### TRAVAIL DEMANDÉ
**1)** Selon le texte sur le futur musée national d'histoire du Québec, combien d'objets, de documents, d'archives et d'œuvres d'art compte la collection du Musée de la civilisation d'après son PDG ?
**2)** Poursuivez le texte sur le futur musée national d'histoire du Québec à partir de sa dernière phrase.

### DOCUMENT SOURCE
Si le Québec mérite son musée national d'histoire, c'est aussi pour une raison très concrète: il y a des quantités inouïes d'artefacts de l'époque de la Nouvelle-France notamment, qui dorment dans les entrepôts. Le PDG du Musée de la civilisation Stéphan La Roche estimait à quelque «680 000 objets, documents, archives et œuvres d’art» la collection du MCQ. «C’est gigantesque !»

Le défunt Musée de l'Amérique française, jadis situé à un jet de pierre de l'édifice où s'élèvera le futur MNHQ, exposait une fraction de cette riche collection.

Espérons que le MNHQ ne propose pas une sorte de déambulatoire dans un site web géant. Son ambition devrait au contraire consister à exposer le plus grand nombre d'artefacts de cette Amérique française, devenue Québec après avoir été Nouvelle-France, Canada, Bas-Canada, etc., enrichie par les contacts, échanges et métissages avec les premiers peuples et l'immigration, bien sûr.

### DONNÉES FOURNIES

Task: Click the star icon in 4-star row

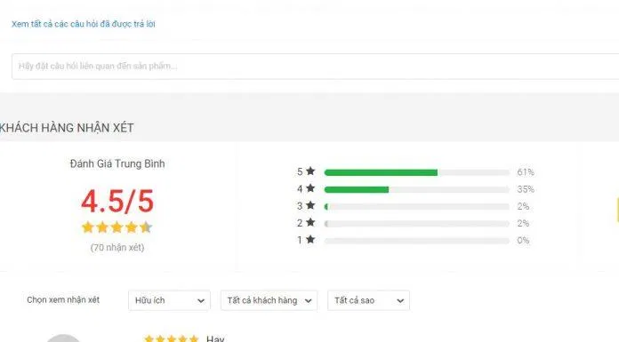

### RÉPONSES
**1)** Quelque 680 000 objets, documents, archives et œuvres d'art.

**2)**
Un ami historien m'écrit: «Les jeunes n'iront pas au musée pour "voir" du numérique.» Ils vont se déplacer justement pour sortir du virtuel, pour voir des choses réelles, des artefacts. En plus, les Musées, souvent, offrent du mauvais numérique: «Il faut à tout prix éviter ce type d'exposition où il n'y a presque pas d'objets», mais où l'on se retrouve devant de «grands murs blancs avec un ou deux panneaux interactifs.» Bien dit!